L’Union européenne affronte la plus grave crise de son existence. Elle tient moins à la force des marchés qui menace la zone euro, qu’à la faiblesse de la gouvernance politique pour la conjurer.

Le 9 décembre, le compromis de Bruxelles à l’occasion du 16e sommet européen depuis le déclenchement de la défaillance grecque en a été une nouvelle illustration. Je partage la nécessité d’adresser de nouveaux signes de crédibilité par des procédures de contrôle des engagements budgétaires des Etats. Mais je constate que la proclamation d’un nouveau traité n’a pas permis de restaurer le calme sur les marchés et d’instaurer la confiance chez les citoyens. Car cet accord n’a été capable ni de répondre à l’urgence, ni de relancer l’Europe.

Personne ne sait d’ailleurs quelle en sera la traduction juridique: une révision des traités européens ? L’adaptation de dispositions existantes ou la finalisation de mécanismes déjà prévus par la Commission ? Un accord intergouvernemental sur de bonnes pratiques mais avec quel rattachement à l’ordre juridique communautaire ?

 

Je le sais d’autant moins que le président-candidat se garde bien de consulter l’opposition. Il en appelle à l’union nationale, ce qui est cocasse venant de celui qui n’a cessé d’entretenir des divisions, et se prive, sur des questions essentielles, de l’avis de ceux qui pourraient être demain en charge du pays.

 

Une révision des traités est un exercice difficile. Et même périlleux, a fortiori si le texte lui-même suscite la controverse. En tout cas, sa seule annonce, même célébrée par des communiqués de presse de victoire, n’a pas été de nature à lever les incertitudes. Une semaine après, tout semble être revenu comme avant. Et c’est un constat d’insuffisance qui est dressé. Je souhaite évidemment que les moyens financiers décidés à Bruxelles dissipent les inquiétudes avec le concours de la Banque centrale européenne. C’est l’intérêt de la France, comme de l’ensemble de la zone euro.

> **ÉNONCÉ ÉCRIT 1**
Répondez à ces questions sur l'extrait consacré à la crise européenne :
(a) À l'occasion de quel sommet européen depuis le déclenchement de la défaillance grecque le compromis de Bruxelles du 9 décembre a-t-il été conclu ?
(b) Qui le président-candidat se garde-t-il bien de consulter ?
(c) Avec le concours de quelle institution les moyens financiers décidés à Bruxelles doivent-ils dissiper les inquiétudes ?
> **ÉNONCÉ ÉCRIT 2**
Pouvez-vous prolonger l'extrait sur la crise européenne, en reprenant juste après sa dernière phrase ?
Le matériel placé après ce texte n'a aucun rôle ici.

> **LIGNES DE DONNÉES**

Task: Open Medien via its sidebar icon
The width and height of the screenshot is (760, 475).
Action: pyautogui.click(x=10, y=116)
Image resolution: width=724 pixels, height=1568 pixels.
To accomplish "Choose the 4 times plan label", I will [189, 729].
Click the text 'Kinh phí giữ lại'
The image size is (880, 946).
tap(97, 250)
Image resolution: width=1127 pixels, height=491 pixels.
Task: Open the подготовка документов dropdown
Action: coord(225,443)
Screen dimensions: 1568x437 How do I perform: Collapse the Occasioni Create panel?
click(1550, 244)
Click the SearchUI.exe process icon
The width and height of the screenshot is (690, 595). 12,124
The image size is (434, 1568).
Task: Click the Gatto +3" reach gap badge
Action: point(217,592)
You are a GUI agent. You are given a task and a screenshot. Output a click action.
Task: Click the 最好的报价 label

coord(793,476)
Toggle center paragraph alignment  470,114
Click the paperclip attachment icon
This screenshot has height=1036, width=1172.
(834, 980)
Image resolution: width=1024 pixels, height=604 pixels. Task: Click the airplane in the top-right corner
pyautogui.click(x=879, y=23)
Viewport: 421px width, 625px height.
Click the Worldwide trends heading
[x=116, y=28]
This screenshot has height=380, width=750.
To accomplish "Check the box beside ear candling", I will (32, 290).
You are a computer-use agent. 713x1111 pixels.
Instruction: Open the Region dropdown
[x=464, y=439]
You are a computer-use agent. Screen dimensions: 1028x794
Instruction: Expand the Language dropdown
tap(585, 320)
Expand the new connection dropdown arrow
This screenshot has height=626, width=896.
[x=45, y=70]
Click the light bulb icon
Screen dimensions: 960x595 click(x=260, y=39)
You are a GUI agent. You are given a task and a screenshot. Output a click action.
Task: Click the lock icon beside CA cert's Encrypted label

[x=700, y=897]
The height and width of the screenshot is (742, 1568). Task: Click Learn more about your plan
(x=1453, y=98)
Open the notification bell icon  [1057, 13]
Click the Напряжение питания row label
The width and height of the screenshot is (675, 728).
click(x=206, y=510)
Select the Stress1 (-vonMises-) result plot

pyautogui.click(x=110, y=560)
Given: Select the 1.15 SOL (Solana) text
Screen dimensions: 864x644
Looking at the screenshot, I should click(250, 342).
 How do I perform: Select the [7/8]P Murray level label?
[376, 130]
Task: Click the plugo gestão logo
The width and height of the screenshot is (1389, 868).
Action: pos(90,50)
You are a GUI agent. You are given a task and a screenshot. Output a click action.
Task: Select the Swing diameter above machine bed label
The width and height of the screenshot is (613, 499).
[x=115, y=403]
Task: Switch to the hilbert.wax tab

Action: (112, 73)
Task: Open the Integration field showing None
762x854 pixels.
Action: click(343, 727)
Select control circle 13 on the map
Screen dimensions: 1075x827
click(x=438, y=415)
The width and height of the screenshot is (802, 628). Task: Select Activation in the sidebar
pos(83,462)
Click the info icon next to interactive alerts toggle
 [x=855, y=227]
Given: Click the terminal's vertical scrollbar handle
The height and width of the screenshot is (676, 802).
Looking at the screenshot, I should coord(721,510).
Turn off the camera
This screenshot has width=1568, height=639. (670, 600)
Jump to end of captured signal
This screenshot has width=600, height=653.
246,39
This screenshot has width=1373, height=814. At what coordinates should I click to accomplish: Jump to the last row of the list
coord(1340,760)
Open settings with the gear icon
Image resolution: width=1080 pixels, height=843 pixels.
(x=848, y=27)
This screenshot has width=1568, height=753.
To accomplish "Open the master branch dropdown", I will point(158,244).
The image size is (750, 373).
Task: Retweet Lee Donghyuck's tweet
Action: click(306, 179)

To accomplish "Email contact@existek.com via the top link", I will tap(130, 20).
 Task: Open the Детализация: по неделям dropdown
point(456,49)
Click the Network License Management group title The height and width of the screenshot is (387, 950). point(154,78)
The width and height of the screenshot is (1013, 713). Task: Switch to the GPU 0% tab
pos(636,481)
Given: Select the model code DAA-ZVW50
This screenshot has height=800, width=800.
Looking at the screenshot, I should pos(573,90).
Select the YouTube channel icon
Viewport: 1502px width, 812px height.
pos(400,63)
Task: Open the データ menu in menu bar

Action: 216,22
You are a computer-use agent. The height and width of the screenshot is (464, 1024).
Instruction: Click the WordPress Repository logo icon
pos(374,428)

> **RÉPONSE PRODUITE 1**
(a) Le 16e sommet européen.
(b) L'opposition.
(c) La Banque centrale européenne.

> **RÉPONSE PRODUITE 2**
 

Je tiens néanmoins à exprimer mes réserves. Car ce projet de traité, parce qu’il est étroit, flou et punitif, entretient une dangereuse confusion entre la nécessaire convergence des politiques économiques dans la zone euro et la généralisation de l’austérité.

 

Et je vois, non sans m’en étonner, la résignation de l’un de ses initiateurs. Nicolas Sarkozy lui-même déclare, au détour d’une phrase, ne pas faire un drame de la dégradation de la notation de notre pays par les agences de notations. C’est dire sa confiance ! Le sauvetage du triple A était hier considéré comme un « trésor national » et le talisman d’une bonne gestion. Sa perte, aujourd’hui, est jugée « tout sauf insurmontable ». Il y a là un terrible aveu d’échec.

 

La réduction des déficits et de la dette est un impératif. Si les Français m’accordent leur confiance en mai 2012, je demanderai au Parlement de voter une loi de programmation des finances publiques sur le retour à l’équilibre de nos comptes avant 2017. Cet effort sera réalisé dans la justice sociale. Mais rien de sérieux ne sera possible sans la croissance; elle est la grande oubliée de l’accord de Bruxelles avec même le risque d’accentuer la récession, au point d’en inquiéter les marchés eux-mêmes.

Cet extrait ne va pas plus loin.